### Stored records
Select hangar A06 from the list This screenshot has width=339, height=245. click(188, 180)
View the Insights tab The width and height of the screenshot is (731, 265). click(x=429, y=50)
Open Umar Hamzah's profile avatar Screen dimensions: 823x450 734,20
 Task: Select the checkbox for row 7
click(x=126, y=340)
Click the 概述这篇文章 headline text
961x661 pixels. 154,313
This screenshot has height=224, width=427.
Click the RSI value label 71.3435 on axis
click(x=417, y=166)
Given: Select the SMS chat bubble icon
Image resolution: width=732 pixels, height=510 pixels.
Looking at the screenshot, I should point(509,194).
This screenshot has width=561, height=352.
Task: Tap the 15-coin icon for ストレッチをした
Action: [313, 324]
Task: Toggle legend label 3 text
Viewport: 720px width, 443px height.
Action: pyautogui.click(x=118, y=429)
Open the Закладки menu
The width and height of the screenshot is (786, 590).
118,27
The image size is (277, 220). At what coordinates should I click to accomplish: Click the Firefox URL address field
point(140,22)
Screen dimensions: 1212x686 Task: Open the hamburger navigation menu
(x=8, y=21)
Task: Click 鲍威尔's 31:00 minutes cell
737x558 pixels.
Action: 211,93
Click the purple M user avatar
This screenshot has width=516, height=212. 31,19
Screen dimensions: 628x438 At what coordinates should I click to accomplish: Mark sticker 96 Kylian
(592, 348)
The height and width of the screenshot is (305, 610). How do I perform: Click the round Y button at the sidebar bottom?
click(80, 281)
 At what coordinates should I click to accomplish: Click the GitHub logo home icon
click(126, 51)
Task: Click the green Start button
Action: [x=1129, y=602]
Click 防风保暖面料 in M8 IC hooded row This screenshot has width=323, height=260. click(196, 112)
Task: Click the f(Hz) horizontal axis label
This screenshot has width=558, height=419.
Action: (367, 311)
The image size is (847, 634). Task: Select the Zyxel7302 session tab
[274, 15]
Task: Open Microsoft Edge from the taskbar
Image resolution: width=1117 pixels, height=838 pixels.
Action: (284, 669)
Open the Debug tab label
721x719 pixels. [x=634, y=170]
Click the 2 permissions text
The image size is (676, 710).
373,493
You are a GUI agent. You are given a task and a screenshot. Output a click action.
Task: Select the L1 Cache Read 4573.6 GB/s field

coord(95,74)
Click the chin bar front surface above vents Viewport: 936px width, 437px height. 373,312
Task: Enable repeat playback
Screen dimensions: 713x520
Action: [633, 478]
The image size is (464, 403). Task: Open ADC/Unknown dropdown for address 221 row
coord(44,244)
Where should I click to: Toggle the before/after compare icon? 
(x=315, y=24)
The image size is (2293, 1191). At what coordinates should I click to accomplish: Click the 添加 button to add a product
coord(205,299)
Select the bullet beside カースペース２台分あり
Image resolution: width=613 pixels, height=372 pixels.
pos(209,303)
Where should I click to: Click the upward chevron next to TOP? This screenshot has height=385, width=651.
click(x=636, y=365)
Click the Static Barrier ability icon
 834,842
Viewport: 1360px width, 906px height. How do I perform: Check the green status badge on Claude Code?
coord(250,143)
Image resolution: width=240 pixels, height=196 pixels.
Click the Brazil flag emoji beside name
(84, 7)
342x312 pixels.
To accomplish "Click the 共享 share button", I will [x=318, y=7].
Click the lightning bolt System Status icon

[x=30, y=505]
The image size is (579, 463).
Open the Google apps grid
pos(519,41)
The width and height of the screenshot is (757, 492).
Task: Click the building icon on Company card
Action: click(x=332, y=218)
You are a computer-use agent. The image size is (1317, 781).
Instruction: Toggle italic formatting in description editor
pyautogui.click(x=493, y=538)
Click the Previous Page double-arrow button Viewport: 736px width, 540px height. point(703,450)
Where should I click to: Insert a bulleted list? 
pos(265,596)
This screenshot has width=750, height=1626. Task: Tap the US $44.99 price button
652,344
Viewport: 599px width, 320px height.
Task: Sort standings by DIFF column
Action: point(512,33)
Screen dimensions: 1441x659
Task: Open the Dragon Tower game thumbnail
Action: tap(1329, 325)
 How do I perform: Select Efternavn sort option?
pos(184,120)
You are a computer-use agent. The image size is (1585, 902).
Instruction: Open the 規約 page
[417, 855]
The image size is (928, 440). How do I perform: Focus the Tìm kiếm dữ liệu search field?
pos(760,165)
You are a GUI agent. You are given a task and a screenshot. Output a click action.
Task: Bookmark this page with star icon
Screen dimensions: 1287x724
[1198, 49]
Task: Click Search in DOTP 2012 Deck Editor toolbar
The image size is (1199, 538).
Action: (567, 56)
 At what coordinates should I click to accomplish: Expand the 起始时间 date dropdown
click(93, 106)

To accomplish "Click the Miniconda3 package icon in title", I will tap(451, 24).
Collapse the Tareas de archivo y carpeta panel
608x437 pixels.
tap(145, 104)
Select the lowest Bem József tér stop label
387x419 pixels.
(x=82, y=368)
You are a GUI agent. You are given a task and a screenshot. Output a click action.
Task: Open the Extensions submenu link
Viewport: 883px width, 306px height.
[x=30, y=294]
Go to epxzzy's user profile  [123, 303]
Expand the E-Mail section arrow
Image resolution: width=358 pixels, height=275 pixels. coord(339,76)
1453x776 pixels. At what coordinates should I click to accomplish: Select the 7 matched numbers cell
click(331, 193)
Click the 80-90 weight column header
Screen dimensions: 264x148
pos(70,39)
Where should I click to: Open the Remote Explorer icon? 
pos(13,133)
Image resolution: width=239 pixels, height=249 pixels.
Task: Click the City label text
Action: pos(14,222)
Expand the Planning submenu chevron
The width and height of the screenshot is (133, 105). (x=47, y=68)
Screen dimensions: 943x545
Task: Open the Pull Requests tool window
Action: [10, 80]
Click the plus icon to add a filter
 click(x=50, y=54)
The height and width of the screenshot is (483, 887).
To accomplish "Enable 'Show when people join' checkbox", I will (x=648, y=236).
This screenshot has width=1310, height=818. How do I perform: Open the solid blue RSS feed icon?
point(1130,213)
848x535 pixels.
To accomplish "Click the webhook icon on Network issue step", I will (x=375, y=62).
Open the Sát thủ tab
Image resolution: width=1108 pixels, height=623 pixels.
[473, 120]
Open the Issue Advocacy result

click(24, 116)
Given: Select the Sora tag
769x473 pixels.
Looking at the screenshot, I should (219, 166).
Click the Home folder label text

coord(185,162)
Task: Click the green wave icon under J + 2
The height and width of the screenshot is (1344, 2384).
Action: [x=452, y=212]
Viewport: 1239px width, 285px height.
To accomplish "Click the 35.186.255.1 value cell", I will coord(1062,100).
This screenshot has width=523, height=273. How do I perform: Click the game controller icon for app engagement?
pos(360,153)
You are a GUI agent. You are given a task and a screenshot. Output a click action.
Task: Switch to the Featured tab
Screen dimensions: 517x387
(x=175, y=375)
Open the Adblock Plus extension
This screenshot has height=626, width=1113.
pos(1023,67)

### Work to be completed
Rewrite all the lines above as a numbered list, leaving out any blank lines.

### Response
1. Select hangar A06 from the list This screenshot has width=339, height=245. click(188, 180)
2. View the Insights tab The width and height of the screenshot is (731, 265). click(x=429, y=50)
3. Open Umar Hamzah's profile avatar Screen dimensions: 823x450 734,20
4.  Task: Select the checkbox for row 7
5. click(x=126, y=340)
6. Click the 概述这篇文章 headline text
7. 961x661 pixels. 154,313
8. This screenshot has height=224, width=427.
9. Click the RSI value label 71.3435 on axis
10. click(x=417, y=166)
11. Given: Select the SMS chat bubble icon
12. Image resolution: width=732 pixels, height=510 pixels.
13. Looking at the screenshot, I should point(509,194).
14. This screenshot has width=561, height=352.
15. Task: Tap the 15-coin icon for ストレッチをした
16. Action: [313, 324]
17. Task: Toggle legend label 3 text
18. Viewport: 720px width, 443px height.
19. Action: pyautogui.click(x=118, y=429)
20. Open the Закладки menu
21. The width and height of the screenshot is (786, 590).
22. 118,27
23. The image size is (277, 220). At what coordinates should I click to accomplish: Click the Firefox URL address field
24. point(140,22)
25. Screen dimensions: 1212x686 Task: Open the hamburger navigation menu
26. (x=8, y=21)
27. Task: Click 鲍威尔's 31:00 minutes cell
28. 737x558 pixels.
29. Action: 211,93
30. Click the purple M user avatar
31. This screenshot has width=516, height=212. 31,19
32. Screen dimensions: 628x438 At what coordinates should I click to accomplish: Mark sticker 96 Kylian
33. (592, 348)
34. The height and width of the screenshot is (305, 610). How do I perform: Click the round Y button at the sidebar bottom?
35. click(80, 281)
36.  At what coordinates should I click to accomplish: Click the GitHub logo home icon
37. click(126, 51)
38. Task: Click the green Start button
39. Action: [x=1129, y=602]
40. Click 防风保暖面料 in M8 IC hooded row This screenshot has width=323, height=260. click(196, 112)
41. Task: Click the f(Hz) horizontal axis label
42. This screenshot has width=558, height=419.
43. Action: (367, 311)
44. The image size is (847, 634). Task: Select the Zyxel7302 session tab
45. [274, 15]
46. Task: Open Microsoft Edge from the taskbar
47. Image resolution: width=1117 pixels, height=838 pixels.
48. Action: (284, 669)
49. Open the Debug tab label
50. 721x719 pixels. [x=634, y=170]
51. Click the 2 permissions text
52. The image size is (676, 710).
53. 373,493
54. You are a GUI agent. You are given a task and a screenshot. Output a click action.
55. Task: Select the L1 Cache Read 4573.6 GB/s field
56. coord(95,74)
57. Click the chin bar front surface above vents Viewport: 936px width, 437px height. 373,312
58. Task: Enable repeat playback
59. Screen dimensions: 713x520
60. Action: [633, 478]
61. The image size is (464, 403). Task: Open ADC/Unknown dropdown for address 221 row
62. coord(44,244)
63. Where should I click to: Toggle the before/after compare icon? 
64. (x=315, y=24)
65. The image size is (2293, 1191). At what coordinates should I click to accomplish: Click the 添加 button to add a product
66. coord(205,299)
67. Select the bullet beside カースペース２台分あり
68. Image resolution: width=613 pixels, height=372 pixels.
69. pos(209,303)
70. Where should I click to: Click the upward chevron next to TOP? This screenshot has height=385, width=651.
71. click(x=636, y=365)
72. Click the Static Barrier ability icon
73.  834,842
74. Viewport: 1360px width, 906px height. How do I perform: Check the green status badge on Claude Code?
75. coord(250,143)
76. Image resolution: width=240 pixels, height=196 pixels.
77. Click the Brazil flag emoji beside name
78. (84, 7)
79. 342x312 pixels.
80. To accomplish "Click the 共享 share button", I will [x=318, y=7].
81. Click the lightning bolt System Status icon
82. [x=30, y=505]
83. The image size is (579, 463).
84. Open the Google apps grid
85. pos(519,41)
86. The width and height of the screenshot is (757, 492).
87. Task: Click the building icon on Company card
88. Action: click(x=332, y=218)
89. You are a computer-use agent. The image size is (1317, 781).
90. Instruction: Toggle italic formatting in description editor
91. pyautogui.click(x=493, y=538)
92. Click the Previous Page double-arrow button Viewport: 736px width, 540px height. point(703,450)
93. Where should I click to: Insert a bulleted list? 
94. pos(265,596)
95. This screenshot has width=750, height=1626. Task: Tap the US $44.99 price button
96. 652,344
97. Viewport: 599px width, 320px height.
98. Task: Sort standings by DIFF column
99. Action: point(512,33)
100. Screen dimensions: 1441x659
101. Task: Open the Dragon Tower game thumbnail
102. Action: tap(1329, 325)
103.  How do I perform: Select Efternavn sort option?
104. pos(184,120)
105. You are a computer-use agent. The image size is (1585, 902).
106. Instruction: Open the 規約 page
107. [417, 855]
108. The image size is (928, 440). How do I perform: Focus the Tìm kiếm dữ liệu search field?
109. pos(760,165)
110. You are a GUI agent. You are given a task and a screenshot. Output a click action.
111. Task: Bookmark this page with star icon
112. Screen dimensions: 1287x724
113. [1198, 49]
114. Task: Click Search in DOTP 2012 Deck Editor toolbar
115. The image size is (1199, 538).
116. Action: (567, 56)
117.  At what coordinates should I click to accomplish: Expand the 起始时间 date dropdown
118. click(93, 106)
119. To accomplish "Click the Miniconda3 package icon in title", I will tap(451, 24).
120. Collapse the Tareas de archivo y carpeta panel
121. 608x437 pixels.
122. tap(145, 104)
123. Select the lowest Bem József tér stop label
124. 387x419 pixels.
125. (x=82, y=368)
126. You are a GUI agent. You are given a task and a screenshot. Output a click action.
127. Task: Open the Extensions submenu link
128. Viewport: 883px width, 306px height.
129. [x=30, y=294]
130. Go to epxzzy's user profile  [123, 303]
131. Expand the E-Mail section arrow
132. Image resolution: width=358 pixels, height=275 pixels. coord(339,76)
133. 1453x776 pixels. At what coordinates should I click to accomplish: Select the 7 matched numbers cell
134. click(331, 193)
135. Click the 80-90 weight column header
136. Screen dimensions: 264x148
137. pos(70,39)
138. Where should I click to: Open the Remote Explorer icon? 
139. pos(13,133)
140. Image resolution: width=239 pixels, height=249 pixels.
141. Task: Click the City label text
142. Action: pos(14,222)
143. Expand the Planning submenu chevron
144. The width and height of the screenshot is (133, 105). (x=47, y=68)
145. Screen dimensions: 943x545
146. Task: Open the Pull Requests tool window
147. Action: [10, 80]
148. Click the plus icon to add a filter
149.  click(x=50, y=54)
150. The height and width of the screenshot is (483, 887).
151. To accomplish "Enable 'Show when people join' checkbox", I will (x=648, y=236).
152. This screenshot has width=1310, height=818. How do I perform: Open the solid blue RSS feed icon?
153. point(1130,213)
154. 848x535 pixels.
155. To accomplish "Click the webhook icon on Network issue step", I will (x=375, y=62).
156. Open the Sát thủ tab
157. Image resolution: width=1108 pixels, height=623 pixels.
158. [473, 120]
159. Open the Issue Advocacy result
160. click(24, 116)
161. Given: Select the Sora tag
162. 769x473 pixels.
163. Looking at the screenshot, I should (219, 166).
164. Click the Home folder label text
165. coord(185,162)
166. Task: Click the green wave icon under J + 2
167. The height and width of the screenshot is (1344, 2384).
168. Action: [x=452, y=212]
169. Viewport: 1239px width, 285px height.
170. To accomplish "Click the 35.186.255.1 value cell", I will coord(1062,100).
171. This screenshot has width=523, height=273. How do I perform: Click the game controller icon for app engagement?
172. pos(360,153)
173. You are a GUI agent. You are given a task and a screenshot. Output a click action.
174. Task: Switch to the Featured tab
175. Screen dimensions: 517x387
176. (x=175, y=375)
177. Open the Adblock Plus extension
178. This screenshot has height=626, width=1113.
179. pos(1023,67)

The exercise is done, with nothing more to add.